Die Schaffung der Congress Group bedingte allerdings, die verschiedenen Methoden zur Kongressorganisation zu vereinheitlichen. Es galt, für alle eine Best Practice zwischen den vielen verschiedenen Methoden zu finden. Deshalb entschied Marc Schneider, der Congress Group ein Kongressinformationssystem zur Verfügung zu stellen. Dieses wurde gemeinsam mit Netarchitects SA entwickelt.


4. Kongresse effizient organisieren

Die Abbildung 1 zeigt die Zusammenarbeit zwischen den verschiedenen Stellen bei der AstraZeneca. Dieser Prozess wurde entsprechend mit dem Kongressinformationssystem unterstützt.

Abbildung 1: Arbeitsteilung im Kongressmanagement.



Abbildung 1: Arbeitsteilung im Kongressmanagement.


Schritt 1: Kongress planen
Der Mitarbeitende der Congress Group eröffnet im Kongressinformationssystem einen neuen Kongress. Dazu legt er die allgemeinen Daten wie Datum, Ort und die maximale Anzahl Teilnehmer fest. Die Teilnehmerzahl ist jeweils beschränkt. Dazu definiert der Mitarbeitende der Congress Group, wie viele Teilnehmer jeder Aussendienst-Mitarbeitende einladen darf. Mittels aus dem System generierter Excel-Tabellen wird der Aussendienst-Mitarbeitende über seine Kontingente informiert.

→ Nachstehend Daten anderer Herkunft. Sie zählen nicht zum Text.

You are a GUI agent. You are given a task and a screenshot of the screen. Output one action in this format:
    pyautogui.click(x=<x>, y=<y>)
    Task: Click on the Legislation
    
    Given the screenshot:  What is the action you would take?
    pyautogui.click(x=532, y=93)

Bei der Wahl des Kongresszentrums, des Hotels, der Restaurants, der Sitzungsräume und der Rahmenveranstaltungen stehen dem Mitarbeitenden der Congress Group die bereits erfassten Kongresszentren zur Auswahl. Er kann aber auch einen neuen Veranstaltungsort hinzufügen. Die Qualitätsbewertung der Orte durch frühere Kongresse helfen bei der Auswahl.

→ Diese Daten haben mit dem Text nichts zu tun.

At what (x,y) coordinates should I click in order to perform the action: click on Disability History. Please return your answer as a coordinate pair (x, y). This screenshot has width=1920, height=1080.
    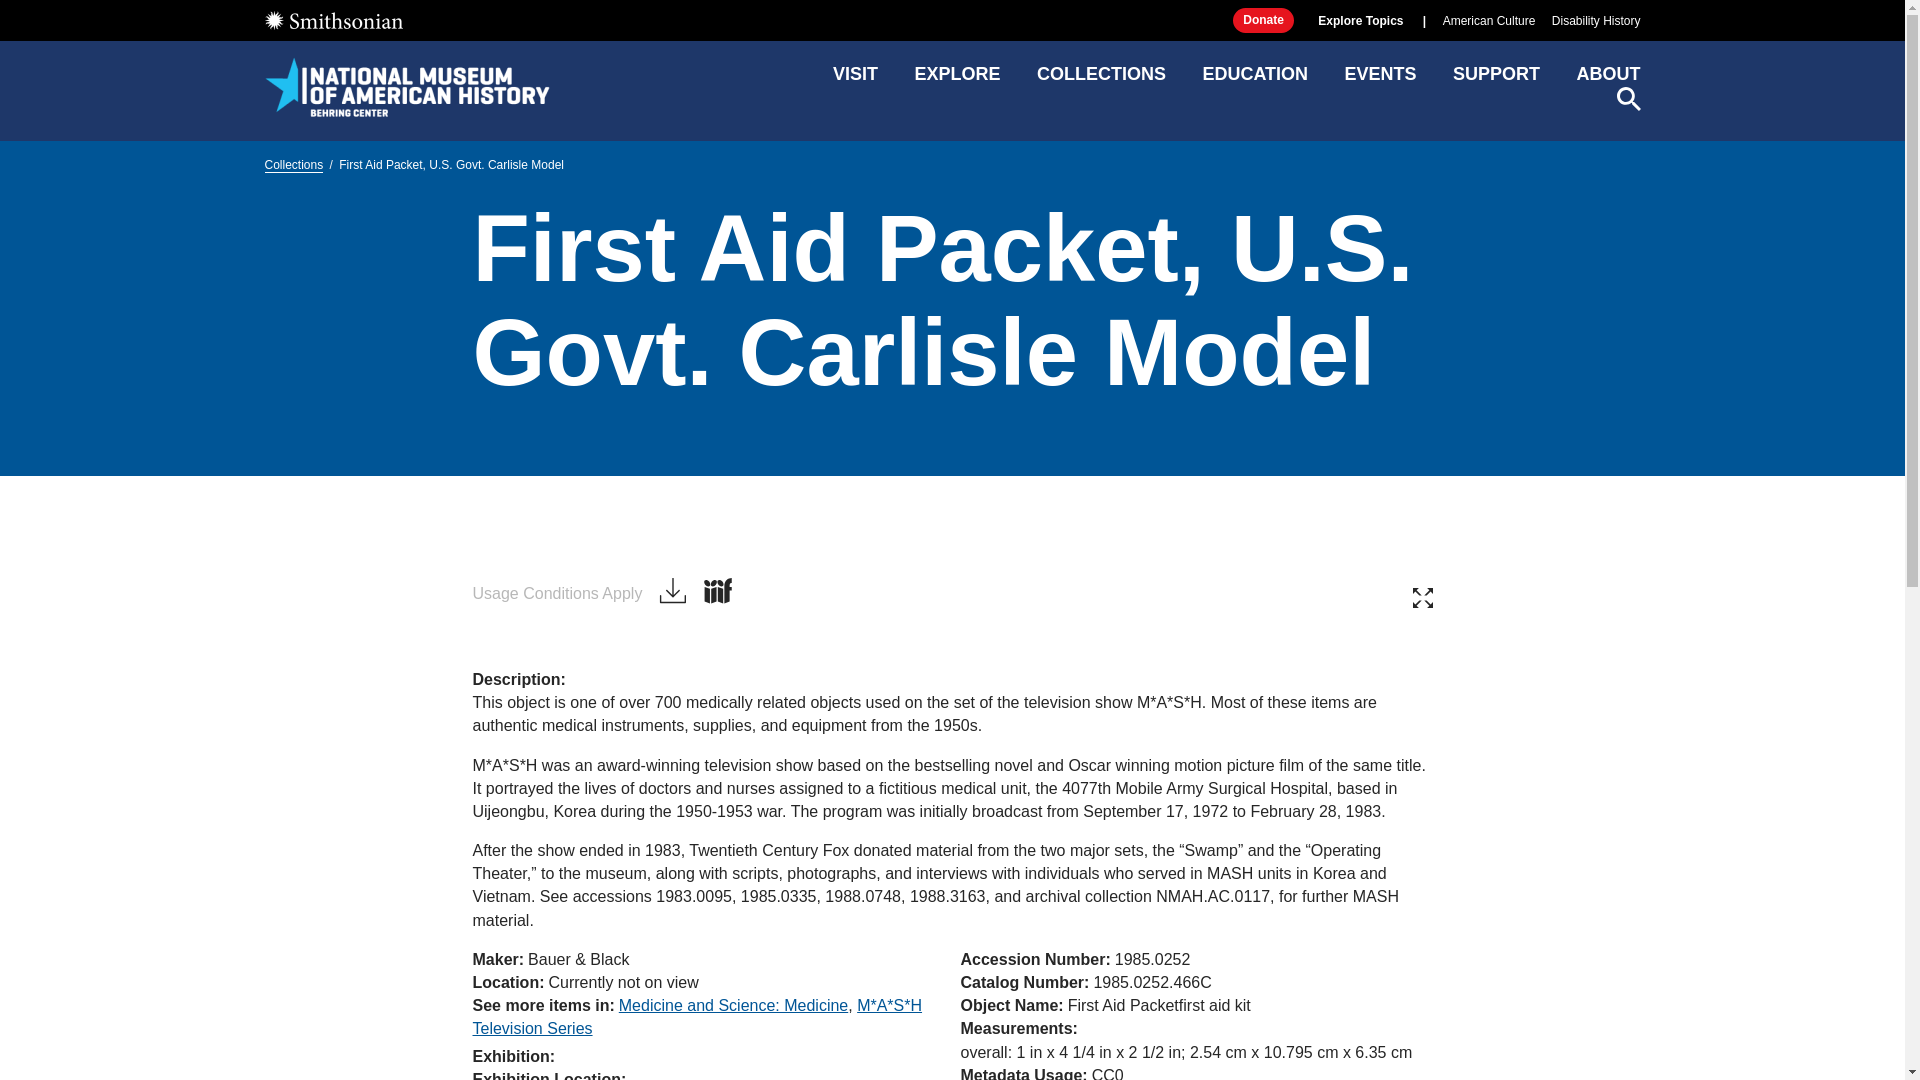
    Looking at the image, I should click on (1596, 21).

Für die Anreise der Teilnehmer werden im Kongressinformationssystem Standardreiserouten erstellt und beim Reisebüro entsprechend vorgebucht.

Schritt 2: Teilnehmer einladen und verwalten
Der Aussendienst-Mitarbeitende teilt der Congress Group mit, welche Ärzte aus dem relevanten Therapiegebiet er für den Kongress einladen möchte. Diese werden im Kongressinformationssystem dem Kongress hinzugefügt. Das Kongressinformationssystem ist mit dem CRM von AstraZeneca verknüpft: Mittels eines Formulars greift der Mitarbeitende der Congress Group aus dem Kongressinformationssystem auf das CRM zu und wählt den Teilnehmer dort aus. Gleichzeitig wird der Teilnehmer dem zuständigen Aussendienst-Mitarbeitenden zugeordnet. Per Brief werden die vorgeschlagenen Ärzte zur Veranstaltung eingeladen. Auf seinem nächsten Ärztebesuch erinnert der zuständige Aussendienst-Mitarbeitende den Arzt nochmals an die Einladung.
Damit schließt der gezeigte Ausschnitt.